Smart video doorbells fill a particular niche in the IoT segment. And, while they don’t really fulfill some must-have functions, they usually come with many problems. If you’re a US citizen, police might access your doorbell footage or live feed. Similar products from around the world have exposed recorded videos or allowed attackers to take control.
Once you install a video doorbell, there’s no escape from a simple fact — controlling where and how the data is stored becomes a struggle that regular users find difficult to overcome. What makes the situation even worse is that the IoT and video doorbell industries are poorly regulated, and some companies just do as they please.
The NCC Group and Which? study looked at 11 smart doorbells found in various online marketplaces. While only a few are from well-known brands, many are available on Amazon, eBay and Wish. Their main advantage is price, but that’s where it stops.

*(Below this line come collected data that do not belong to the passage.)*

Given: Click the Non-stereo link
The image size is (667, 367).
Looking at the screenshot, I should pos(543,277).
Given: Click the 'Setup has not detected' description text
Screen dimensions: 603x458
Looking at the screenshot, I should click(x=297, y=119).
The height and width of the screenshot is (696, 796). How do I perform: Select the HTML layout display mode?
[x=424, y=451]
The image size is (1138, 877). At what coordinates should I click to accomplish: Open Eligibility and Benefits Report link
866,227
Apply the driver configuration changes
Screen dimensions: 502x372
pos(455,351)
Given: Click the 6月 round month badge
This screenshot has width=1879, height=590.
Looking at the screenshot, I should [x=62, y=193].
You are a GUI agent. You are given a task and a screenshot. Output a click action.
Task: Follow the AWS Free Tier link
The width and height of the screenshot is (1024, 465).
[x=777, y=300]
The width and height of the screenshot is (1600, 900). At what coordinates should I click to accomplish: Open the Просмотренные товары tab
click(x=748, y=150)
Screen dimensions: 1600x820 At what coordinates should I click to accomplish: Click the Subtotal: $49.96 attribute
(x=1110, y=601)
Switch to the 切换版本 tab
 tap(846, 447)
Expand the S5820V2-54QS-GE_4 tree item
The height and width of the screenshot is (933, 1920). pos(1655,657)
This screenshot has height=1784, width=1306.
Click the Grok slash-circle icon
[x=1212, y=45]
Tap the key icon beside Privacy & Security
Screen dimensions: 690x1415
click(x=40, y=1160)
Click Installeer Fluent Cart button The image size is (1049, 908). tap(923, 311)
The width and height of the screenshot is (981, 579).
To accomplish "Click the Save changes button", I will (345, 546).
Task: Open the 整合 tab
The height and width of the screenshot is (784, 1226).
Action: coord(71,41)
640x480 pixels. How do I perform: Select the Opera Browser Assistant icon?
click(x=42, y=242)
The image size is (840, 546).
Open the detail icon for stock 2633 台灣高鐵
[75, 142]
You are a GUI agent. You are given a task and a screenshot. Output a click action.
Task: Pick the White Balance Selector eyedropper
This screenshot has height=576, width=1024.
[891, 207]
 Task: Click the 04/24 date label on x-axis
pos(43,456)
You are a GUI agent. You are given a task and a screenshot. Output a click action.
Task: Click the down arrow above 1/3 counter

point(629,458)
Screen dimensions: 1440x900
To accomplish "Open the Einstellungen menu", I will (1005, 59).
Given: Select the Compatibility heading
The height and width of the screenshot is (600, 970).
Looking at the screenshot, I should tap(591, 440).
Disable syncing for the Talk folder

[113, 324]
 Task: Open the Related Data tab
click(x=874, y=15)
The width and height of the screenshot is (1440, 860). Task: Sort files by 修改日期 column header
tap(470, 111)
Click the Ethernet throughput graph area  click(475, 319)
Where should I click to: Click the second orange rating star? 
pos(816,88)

For example, the researchers found that the hardware of the Victure VD300 sends the Wi-Fi name and password to servers in China unencrypted. Moreover, customers can find identical but unbranded copies on various other websites.
Another popular doorbell, the Qihoo 360 D819, allowed attackers to detach it from the wall, reset it and sell it as new. The recordings themselves are stored unencrypted.
As for the other models, some of the more common vulnerabilities included susceptibility to KRACK (Key Reinstallation AttaCKs), lack of data encryption, excessive data collection and poor security policies.
The only way to properly secure the marketplace is to implement IoT security guidelines, which are only now in the process of deployment. It will take a few years for the market to comply fully.